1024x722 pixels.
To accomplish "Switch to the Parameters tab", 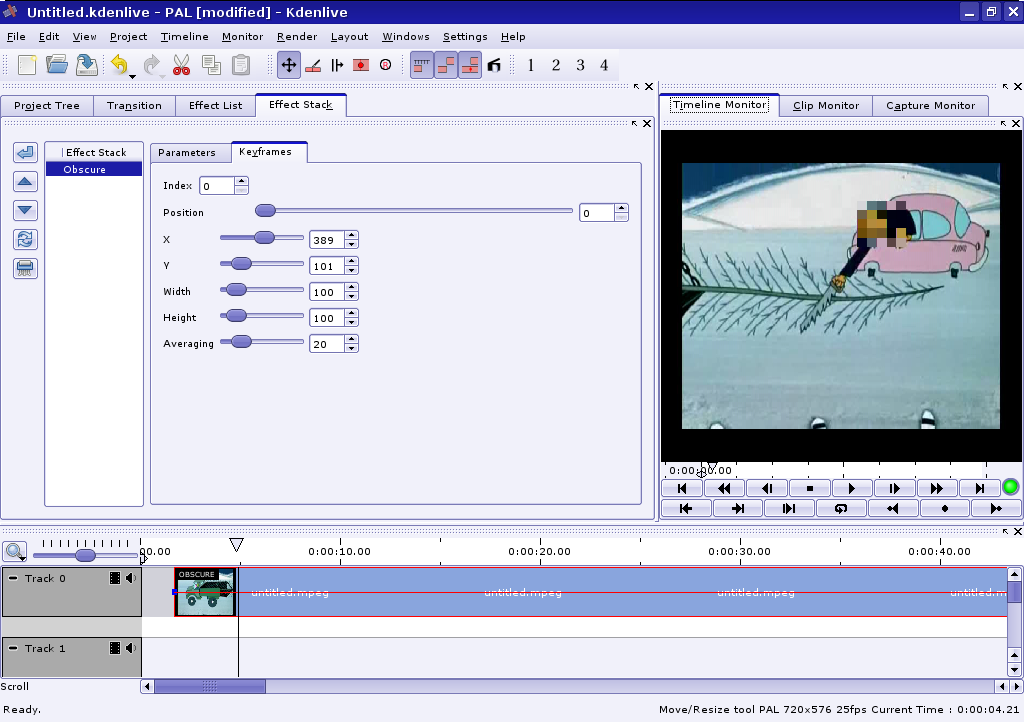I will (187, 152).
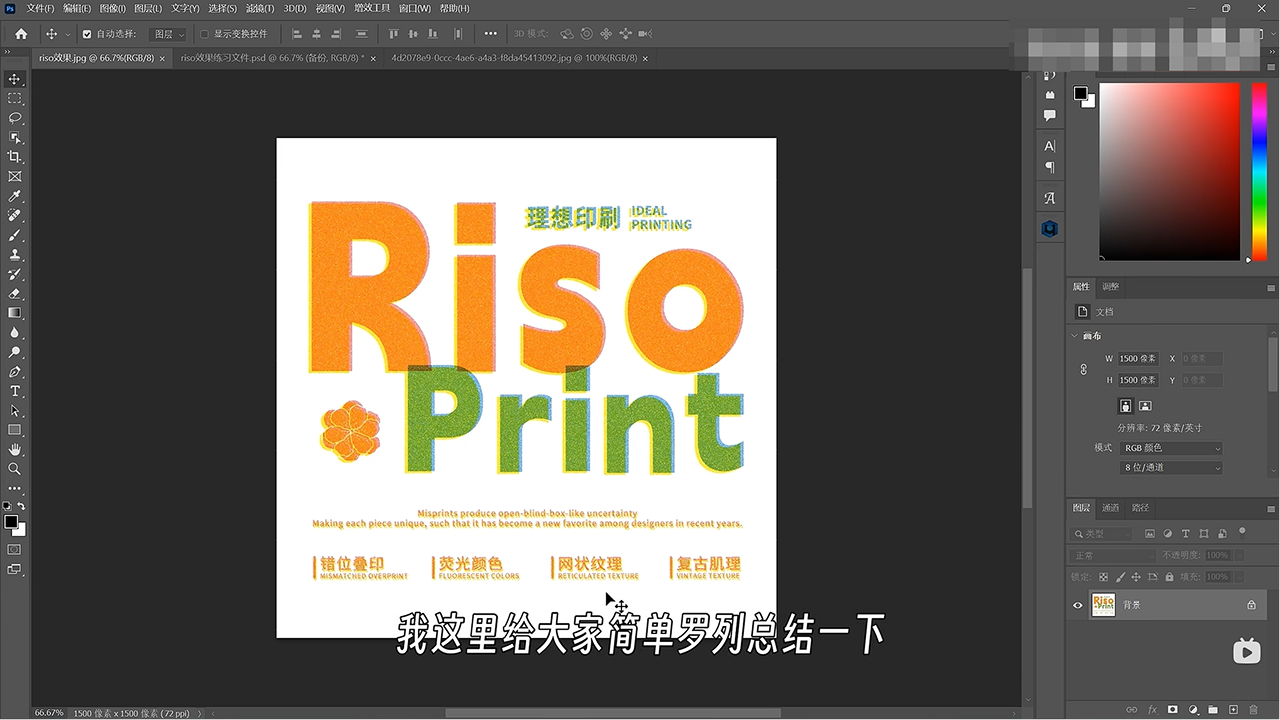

...

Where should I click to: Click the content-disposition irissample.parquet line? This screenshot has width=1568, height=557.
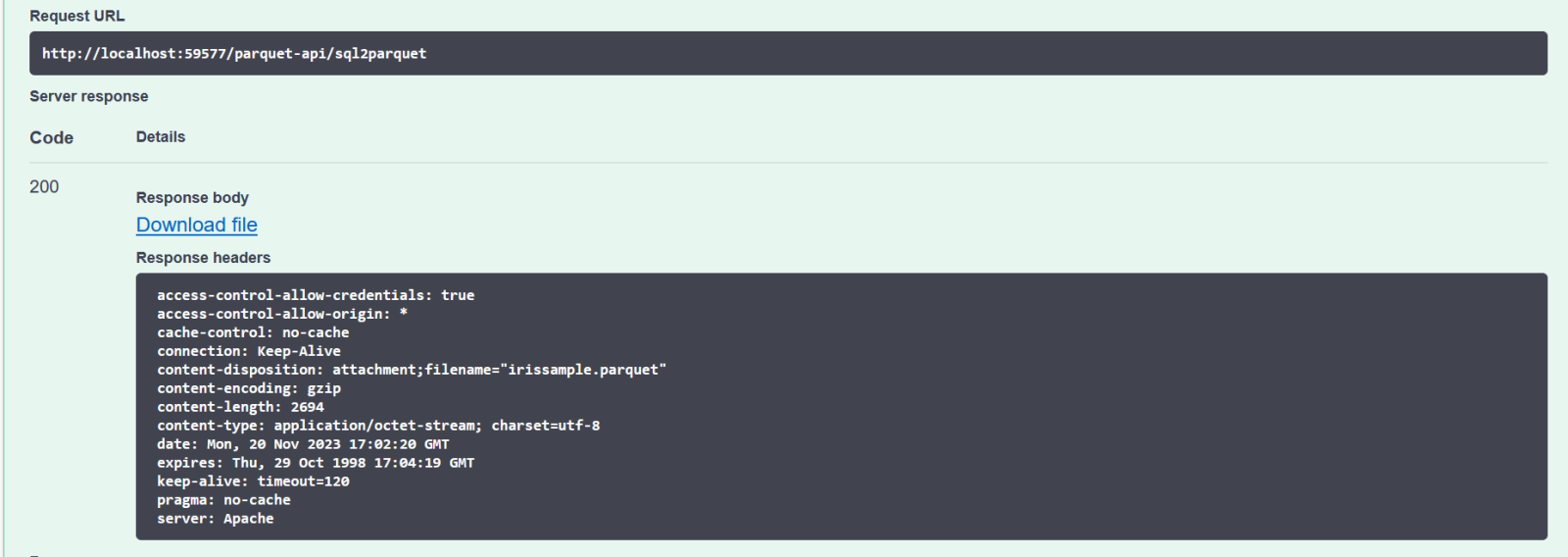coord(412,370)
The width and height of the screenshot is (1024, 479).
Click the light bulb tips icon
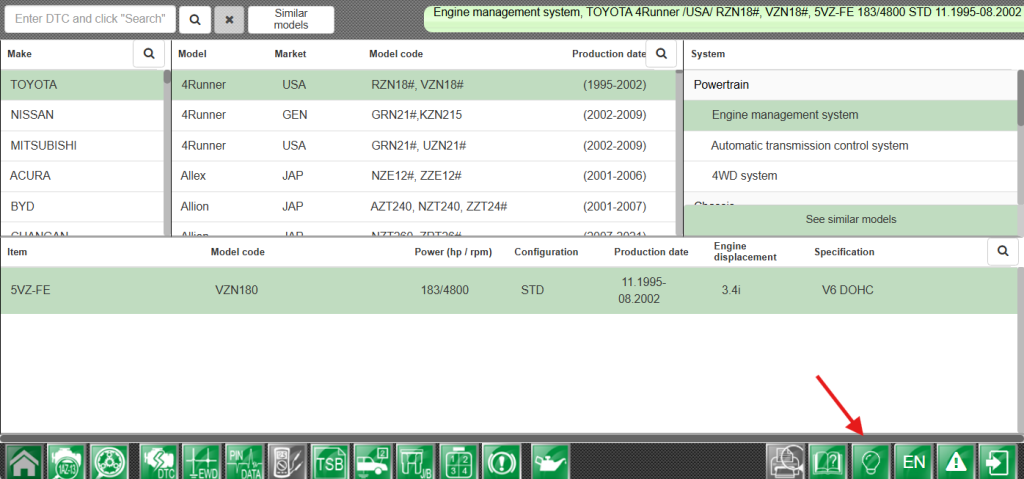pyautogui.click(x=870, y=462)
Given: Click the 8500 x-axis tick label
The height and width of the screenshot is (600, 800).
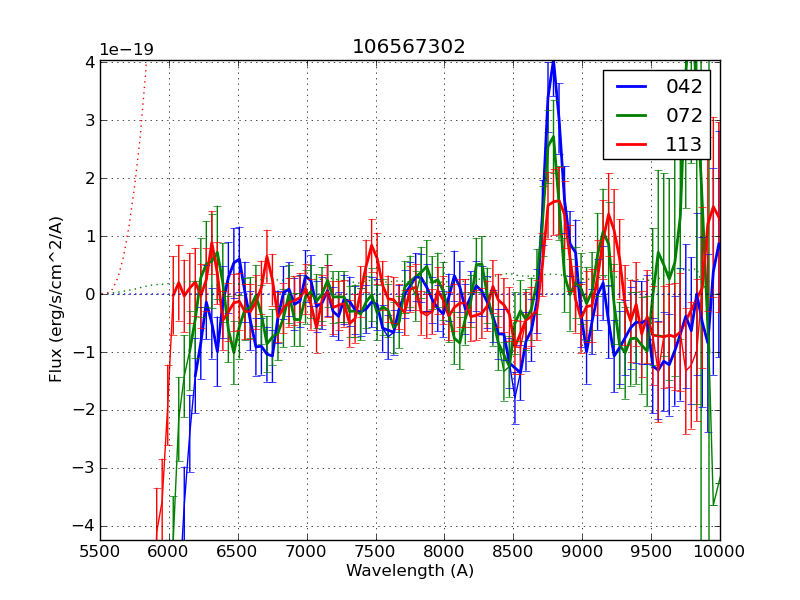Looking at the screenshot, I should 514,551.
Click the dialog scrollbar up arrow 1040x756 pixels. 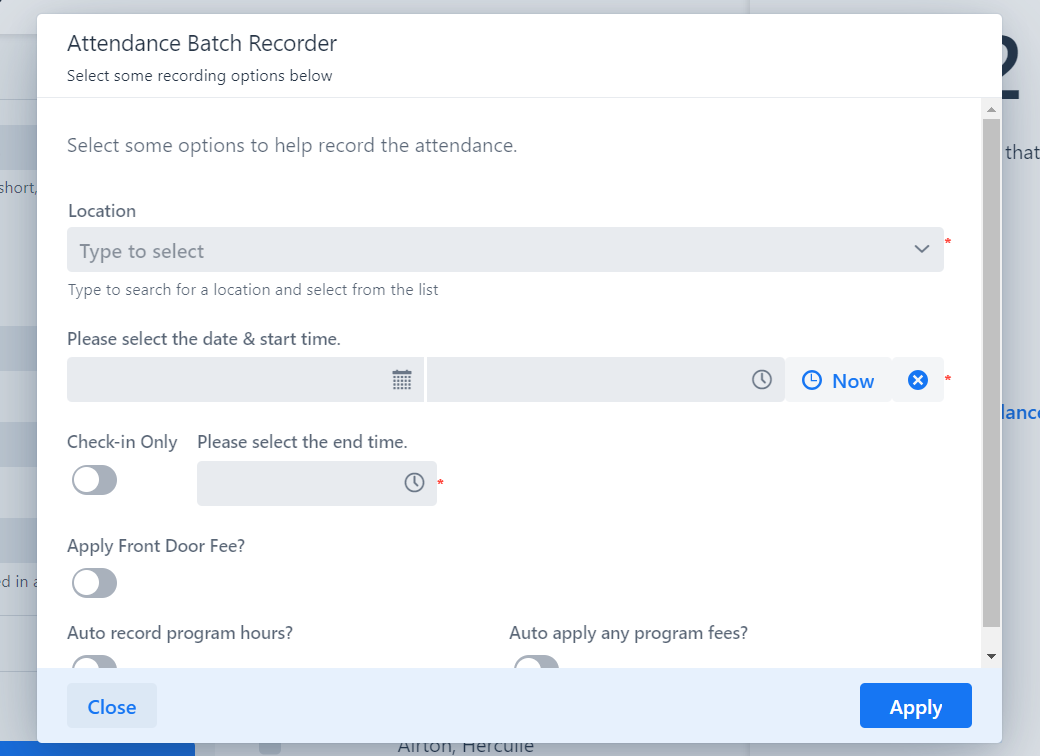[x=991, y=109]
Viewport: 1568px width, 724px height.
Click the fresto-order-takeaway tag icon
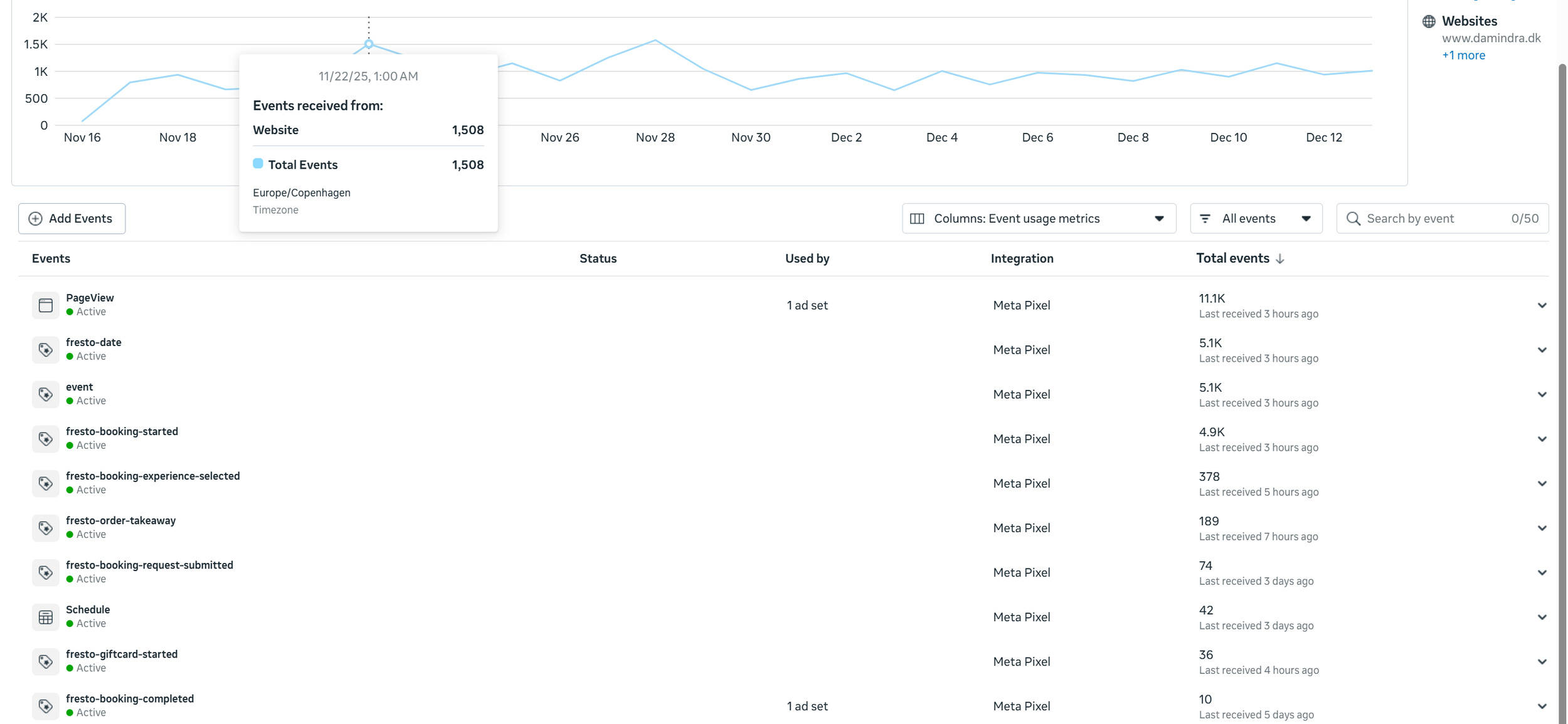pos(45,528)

--

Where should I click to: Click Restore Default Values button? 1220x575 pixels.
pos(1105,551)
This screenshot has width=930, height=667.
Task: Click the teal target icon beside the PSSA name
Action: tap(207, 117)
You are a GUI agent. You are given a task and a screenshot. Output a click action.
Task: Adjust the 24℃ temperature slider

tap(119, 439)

**WHAT YOU HAVE TO DO**
Render the lines from the one containing "Where should I click to: Click Restore" up to and including the one containing "tap(119, 439)" as a JSON list of strings, one string per line, omitting blank lines.

**EXERCISE SOLUTION**
[
  "Where should I click to: Click Restore Default Values button? 1220x575 pixels.",
  "pos(1105,551)",
  "This screenshot has width=930, height=667.",
  "Task: Click the teal target icon beside the PSSA name",
  "Action: tap(207, 117)",
  "You are a GUI agent. You are given a task and a screenshot. Output a click action.",
  "Task: Adjust the 24℃ temperature slider",
  "tap(119, 439)"
]